You don't destroy it, you treat it as an actual "move", where the compiler will not consider the original variable as accessible after this point, and not allow accesses after the move. The memory it took up is free for reuse, and no destruction code is run on the side of the code doing the moving (in the case of a conditional move this gets a tiny bit more complex, but not too much). "It's variable will be still accessible in local scope" is exactly what I'm getting at; you can enforce at compile time that this isn't the case by simply disallowing access.
You shouldn't have local references active, just like how you shouldn't have local references to the contents of a vector when you push to it. You can already invalidate local references to a part of a struct when something gets moved in modern C++. Being wary of invalidating local references is an established concept in C++; this doesn't exacerbate that problem.
It's even better if you track scopes in references which gets rid of the dangling reference problem entirely but at this point you've reinvented Rust :p
To be clear, I'm talking of a completely different model that could have been used in place of the rvalue reference and move model. Making C++ have linear types now would be tough, but it could have been done before. There are different tradeoffs there, but I suspect it would have been safer.
> all variables should have a "not-a-value" state and throw exceptions on use.
You can make this a compile time error. Like I said, linear typing is a pretty well established pattern.
I'm not sure what your point is. What part of rwj's argument don't you like? Do you dislike RAII? Personally, it's one of the few things I think I would miss from C++ if I went back to low-level programming. Even if file handles, etc are technically easier to handle, do we really lose anything by using a general tool to manage them, at least sometimes?
I feel like I'm missing something. Please explain.

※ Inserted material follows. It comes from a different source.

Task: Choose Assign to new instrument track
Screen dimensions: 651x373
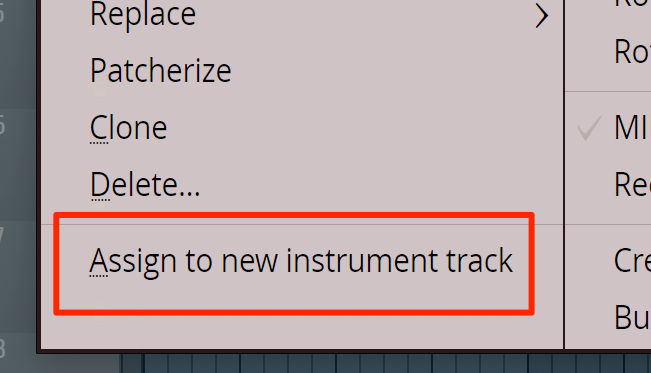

If you read the article referenced by that thread you'll see that a major issue with string copying is due to having a lot of bad interfaces taking raw C pointers so code at both side of the ibterface need to make copies exactly because the raw C pointer doesn't guarantee exclusive ownership. The remaining issues are due to a badly optimized string buider in Chrome and failure of pre-reserving vector memory which lead to many copies on resize. This last issue is fixed with move semantics in c++11.
>It makes it hard to even do something like OCaml's List.filter and Array.filter
Std::remove_if works genrically on any range. Boost (and the range TR) provides iterator views when you need lazy evaluation.
> You can build an entire transactional model on top of higher order functions.
I'm sure you can, in the end you can implement anything manually. With RAII propagation of lifetimes is done automatically by the compiler.
>Using heap storage leads to the aforementioned problems, where object lifetime can become unpredictable.
Only if you use shared ownership. Otherwise is completely predictable.